[SET PROBLEM 1]
Copy out the whole forum post about two sequences converging to the same limit, word for word.

[DOCUMENT EXTRACT]
※ ※ ※

Suppose $(x_n) \to a$ and $(y_n) \to a$, then \begin{equation} \forall_{\epsilon > 0} \exists_{N_1} s.t. \forall_{n>N_1} \implies d(x_n, a) < \dfrac{\epsilon}{2} \\ \forall_{\epsilon > 0} \exists_{N_2} s.t. \forall_{n>N_2} \implies d(y_n, a) < \dfrac{\epsilon}{2} \end{equation}

Given $\epsilon>0$ take $N=\max(N_1, N_2)$ then $\forall_{n>N}$ we have: \begin{align} d(x_n, y_n) &\leq d(x_n, a) + d(a, y_n) \\ & < \dfrac{\epsilon}{2} + \dfrac{\epsilon}{2} = \epsilon \end{align}

What is the cleanest way to finish this piece of the proof? Technically I feel like I could do the following:

Consider $d(d(x_n, y_n), 0)$: \begin{align} d(d(x_n, y_n), 0) &< d(\epsilon, 0) < \epsilon \implies d(x_n, y_n) \to 0 \end{align}

What can I do to make this direction of the proof cleaner? Note that I only used the fact that the sequences converged and nothing special about Cauchy sequences. Additionally, what is the formal definition of $d(x_n, yn) \to 0$?

※ ※ ※

[Text and item location listing]

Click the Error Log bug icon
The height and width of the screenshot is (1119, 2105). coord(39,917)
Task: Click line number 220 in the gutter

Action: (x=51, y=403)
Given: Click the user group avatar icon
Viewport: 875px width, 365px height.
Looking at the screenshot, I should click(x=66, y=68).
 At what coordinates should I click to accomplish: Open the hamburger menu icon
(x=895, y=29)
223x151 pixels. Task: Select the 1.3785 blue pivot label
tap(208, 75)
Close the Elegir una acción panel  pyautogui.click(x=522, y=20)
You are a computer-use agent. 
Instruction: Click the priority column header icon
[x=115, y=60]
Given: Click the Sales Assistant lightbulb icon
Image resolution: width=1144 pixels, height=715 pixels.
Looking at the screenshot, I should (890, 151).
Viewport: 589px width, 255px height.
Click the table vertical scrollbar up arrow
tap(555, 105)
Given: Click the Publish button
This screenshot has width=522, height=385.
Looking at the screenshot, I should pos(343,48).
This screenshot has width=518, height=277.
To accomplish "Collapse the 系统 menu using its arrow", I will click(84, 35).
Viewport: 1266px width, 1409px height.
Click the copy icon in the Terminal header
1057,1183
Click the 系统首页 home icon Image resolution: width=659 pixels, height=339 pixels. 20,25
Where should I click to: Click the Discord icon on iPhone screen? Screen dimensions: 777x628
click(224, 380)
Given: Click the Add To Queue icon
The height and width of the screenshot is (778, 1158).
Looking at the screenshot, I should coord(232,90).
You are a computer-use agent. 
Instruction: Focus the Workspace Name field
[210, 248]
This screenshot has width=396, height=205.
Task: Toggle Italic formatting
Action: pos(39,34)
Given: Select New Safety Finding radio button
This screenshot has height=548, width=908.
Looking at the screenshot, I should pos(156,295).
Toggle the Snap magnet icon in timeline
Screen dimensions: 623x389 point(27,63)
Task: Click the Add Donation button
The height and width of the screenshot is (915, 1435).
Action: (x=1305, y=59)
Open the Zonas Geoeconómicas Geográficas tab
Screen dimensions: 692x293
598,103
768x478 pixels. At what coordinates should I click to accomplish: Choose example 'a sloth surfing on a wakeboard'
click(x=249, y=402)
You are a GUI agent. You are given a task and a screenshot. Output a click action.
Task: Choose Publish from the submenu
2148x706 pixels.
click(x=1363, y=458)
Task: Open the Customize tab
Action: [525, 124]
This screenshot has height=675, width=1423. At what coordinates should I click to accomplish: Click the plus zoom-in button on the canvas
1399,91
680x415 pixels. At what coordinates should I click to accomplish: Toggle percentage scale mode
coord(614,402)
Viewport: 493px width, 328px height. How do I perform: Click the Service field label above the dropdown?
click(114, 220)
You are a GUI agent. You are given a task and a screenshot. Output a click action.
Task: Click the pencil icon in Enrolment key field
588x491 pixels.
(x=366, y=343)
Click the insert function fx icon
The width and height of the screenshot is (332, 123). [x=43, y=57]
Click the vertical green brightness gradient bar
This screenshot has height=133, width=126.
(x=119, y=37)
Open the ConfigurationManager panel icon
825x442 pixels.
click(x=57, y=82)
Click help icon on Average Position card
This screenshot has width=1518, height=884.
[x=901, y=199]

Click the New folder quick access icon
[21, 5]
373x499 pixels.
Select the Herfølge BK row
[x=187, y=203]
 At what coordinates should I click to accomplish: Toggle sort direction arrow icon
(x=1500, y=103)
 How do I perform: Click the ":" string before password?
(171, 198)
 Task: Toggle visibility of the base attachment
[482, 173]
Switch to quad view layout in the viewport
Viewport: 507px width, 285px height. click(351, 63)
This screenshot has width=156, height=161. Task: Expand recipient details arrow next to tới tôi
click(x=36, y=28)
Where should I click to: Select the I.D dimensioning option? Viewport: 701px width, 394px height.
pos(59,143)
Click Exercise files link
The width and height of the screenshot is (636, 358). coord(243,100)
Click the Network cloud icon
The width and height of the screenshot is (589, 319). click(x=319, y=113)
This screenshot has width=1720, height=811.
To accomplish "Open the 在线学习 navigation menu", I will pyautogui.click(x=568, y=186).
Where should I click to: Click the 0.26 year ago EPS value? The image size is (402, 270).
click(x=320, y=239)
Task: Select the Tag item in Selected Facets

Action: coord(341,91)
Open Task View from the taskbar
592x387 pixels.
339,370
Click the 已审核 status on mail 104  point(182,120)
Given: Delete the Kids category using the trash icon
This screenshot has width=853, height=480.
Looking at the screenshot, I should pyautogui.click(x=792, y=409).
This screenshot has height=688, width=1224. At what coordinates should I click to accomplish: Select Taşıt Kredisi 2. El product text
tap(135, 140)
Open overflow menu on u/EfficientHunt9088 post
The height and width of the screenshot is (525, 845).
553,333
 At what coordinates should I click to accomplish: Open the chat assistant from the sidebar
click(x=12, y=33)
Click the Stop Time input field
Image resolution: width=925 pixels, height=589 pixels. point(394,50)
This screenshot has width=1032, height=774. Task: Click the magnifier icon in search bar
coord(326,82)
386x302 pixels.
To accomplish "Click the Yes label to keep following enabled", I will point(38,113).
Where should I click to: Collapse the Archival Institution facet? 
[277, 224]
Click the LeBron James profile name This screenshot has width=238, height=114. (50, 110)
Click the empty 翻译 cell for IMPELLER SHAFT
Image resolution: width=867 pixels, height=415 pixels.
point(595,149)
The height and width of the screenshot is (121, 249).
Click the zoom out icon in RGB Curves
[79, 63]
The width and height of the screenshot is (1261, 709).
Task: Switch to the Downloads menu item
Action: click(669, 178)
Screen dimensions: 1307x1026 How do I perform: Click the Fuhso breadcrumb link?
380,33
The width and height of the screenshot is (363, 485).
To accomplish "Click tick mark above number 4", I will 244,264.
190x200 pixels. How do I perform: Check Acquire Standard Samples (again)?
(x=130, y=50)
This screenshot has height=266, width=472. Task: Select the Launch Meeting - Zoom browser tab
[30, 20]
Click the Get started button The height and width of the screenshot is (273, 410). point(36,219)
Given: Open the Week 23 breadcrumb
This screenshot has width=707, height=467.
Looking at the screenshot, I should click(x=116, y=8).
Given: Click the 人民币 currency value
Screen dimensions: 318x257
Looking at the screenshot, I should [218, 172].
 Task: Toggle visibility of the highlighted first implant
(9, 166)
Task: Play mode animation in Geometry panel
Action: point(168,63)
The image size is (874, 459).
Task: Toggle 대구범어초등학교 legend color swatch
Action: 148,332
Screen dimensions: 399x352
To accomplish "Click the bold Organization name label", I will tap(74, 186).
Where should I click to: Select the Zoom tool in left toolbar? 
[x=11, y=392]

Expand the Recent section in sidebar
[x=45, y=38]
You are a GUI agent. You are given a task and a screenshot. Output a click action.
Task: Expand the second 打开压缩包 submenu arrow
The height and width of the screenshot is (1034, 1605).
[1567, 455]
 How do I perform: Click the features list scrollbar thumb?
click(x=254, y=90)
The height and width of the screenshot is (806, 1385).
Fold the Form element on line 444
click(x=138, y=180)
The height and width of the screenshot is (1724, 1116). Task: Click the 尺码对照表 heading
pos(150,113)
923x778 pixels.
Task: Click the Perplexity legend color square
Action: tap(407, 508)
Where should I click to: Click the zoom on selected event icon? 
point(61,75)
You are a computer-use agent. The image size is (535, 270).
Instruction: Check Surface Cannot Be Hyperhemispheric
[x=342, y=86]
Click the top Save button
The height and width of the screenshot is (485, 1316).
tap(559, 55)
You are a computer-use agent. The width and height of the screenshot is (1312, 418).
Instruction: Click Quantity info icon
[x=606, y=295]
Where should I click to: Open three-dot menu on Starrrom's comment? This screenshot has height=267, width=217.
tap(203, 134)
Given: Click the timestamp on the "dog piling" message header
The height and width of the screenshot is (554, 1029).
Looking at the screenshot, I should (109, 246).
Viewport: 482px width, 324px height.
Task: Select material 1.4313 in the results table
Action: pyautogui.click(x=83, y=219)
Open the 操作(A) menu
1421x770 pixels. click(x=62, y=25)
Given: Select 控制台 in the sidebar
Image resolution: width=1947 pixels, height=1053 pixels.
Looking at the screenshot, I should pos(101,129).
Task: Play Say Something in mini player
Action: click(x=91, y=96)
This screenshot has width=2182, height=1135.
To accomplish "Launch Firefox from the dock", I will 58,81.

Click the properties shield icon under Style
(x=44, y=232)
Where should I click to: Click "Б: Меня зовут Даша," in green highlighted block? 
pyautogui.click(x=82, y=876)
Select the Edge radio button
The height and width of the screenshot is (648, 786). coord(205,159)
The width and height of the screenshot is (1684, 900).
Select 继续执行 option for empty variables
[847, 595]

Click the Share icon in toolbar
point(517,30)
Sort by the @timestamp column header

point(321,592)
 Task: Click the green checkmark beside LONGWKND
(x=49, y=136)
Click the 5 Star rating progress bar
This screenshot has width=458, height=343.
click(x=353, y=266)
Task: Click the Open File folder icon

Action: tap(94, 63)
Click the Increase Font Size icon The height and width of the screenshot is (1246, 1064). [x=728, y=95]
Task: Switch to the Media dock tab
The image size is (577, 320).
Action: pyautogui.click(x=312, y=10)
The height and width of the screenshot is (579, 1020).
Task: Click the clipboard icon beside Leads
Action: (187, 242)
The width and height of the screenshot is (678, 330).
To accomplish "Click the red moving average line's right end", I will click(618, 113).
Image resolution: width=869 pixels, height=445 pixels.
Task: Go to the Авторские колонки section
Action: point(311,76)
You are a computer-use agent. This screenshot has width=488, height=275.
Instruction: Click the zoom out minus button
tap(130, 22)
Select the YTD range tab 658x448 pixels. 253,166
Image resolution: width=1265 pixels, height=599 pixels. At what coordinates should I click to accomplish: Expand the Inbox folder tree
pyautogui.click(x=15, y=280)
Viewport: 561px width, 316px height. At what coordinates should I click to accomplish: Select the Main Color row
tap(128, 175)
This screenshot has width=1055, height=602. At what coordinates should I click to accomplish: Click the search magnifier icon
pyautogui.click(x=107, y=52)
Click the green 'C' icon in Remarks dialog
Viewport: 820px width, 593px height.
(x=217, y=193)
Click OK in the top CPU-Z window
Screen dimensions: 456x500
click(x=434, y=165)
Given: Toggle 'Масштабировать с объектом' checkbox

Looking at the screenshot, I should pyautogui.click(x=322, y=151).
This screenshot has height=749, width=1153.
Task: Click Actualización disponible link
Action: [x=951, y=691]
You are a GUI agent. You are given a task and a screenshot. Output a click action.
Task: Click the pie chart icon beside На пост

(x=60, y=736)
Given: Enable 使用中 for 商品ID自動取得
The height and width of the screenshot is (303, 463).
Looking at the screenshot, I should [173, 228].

※ ※ ※

[SET PROBLEM 2]
Rewrite the listing from its first line through the line with "Click the 系统首页", swapping "Publish" for "Submit" and leaving everything else untouched. Return only those lines.

[TASK RESPONSE 1]
Suppose $(x_n) \to a$ and $(y_n) \to a$, then \begin{equation} \forall_{\epsilon > 0} \exists_{N_1} s.t. \forall_{n>N_1} \implies d(x_n, a) < \dfrac{\epsilon}{2} \\ \forall_{\epsilon > 0} \exists_{N_2} s.t. \forall_{n>N_2} \implies d(y_n, a) < \dfrac{\epsilon}{2} \end{equation}

Given $\epsilon>0$ take $N=\max(N_1, N_2)$ then $\forall_{n>N}$ we have: \begin{align} d(x_n, y_n) &\leq d(x_n, a) + d(a, y_n) \\ & < \dfrac{\epsilon}{2} + \dfrac{\epsilon}{2} = \epsilon \end{align}

What is the cleanest way to finish this piece of the proof? Technically I feel like I could do the following:

Consider $d(d(x_n, y_n), 0)$: \begin{align} d(d(x_n, y_n), 0) &< d(\epsilon, 0) < \epsilon \implies d(x_n, y_n) \to 0 \end{align}

What can I do to make this direction of the proof cleaner? Note that I only used the fact that the sequences converged and nothing special about Cauchy sequences. Additionally, what is the formal definition of $d(x_n, yn) \to 0$?

[TASK RESPONSE 2]
Click the Error Log bug icon
The height and width of the screenshot is (1119, 2105). coord(39,917)
Task: Click line number 220 in the gutter

Action: (x=51, y=403)
Given: Click the user group avatar icon
Viewport: 875px width, 365px height.
Looking at the screenshot, I should click(x=66, y=68).
 At what coordinates should I click to accomplish: Open the hamburger menu icon
(x=895, y=29)
223x151 pixels. Task: Select the 1.3785 blue pivot label
tap(208, 75)
Close the Elegir una acción panel  pyautogui.click(x=522, y=20)
You are a computer-use agent. 
Instruction: Click the priority column header icon
[x=115, y=60]
Given: Click the Sales Assistant lightbulb icon
Image resolution: width=1144 pixels, height=715 pixels.
Looking at the screenshot, I should (890, 151).
Viewport: 589px width, 255px height.
Click the table vertical scrollbar up arrow
tap(555, 105)
Given: Click the Submit button
This screenshot has width=522, height=385.
Looking at the screenshot, I should pos(343,48).
This screenshot has width=518, height=277.
To accomplish "Collapse the 系统 menu using its arrow", I will click(84, 35).
Viewport: 1266px width, 1409px height.
Click the copy icon in the Terminal header
1057,1183
Click the 系统首页 home icon Image resolution: width=659 pixels, height=339 pixels. 20,25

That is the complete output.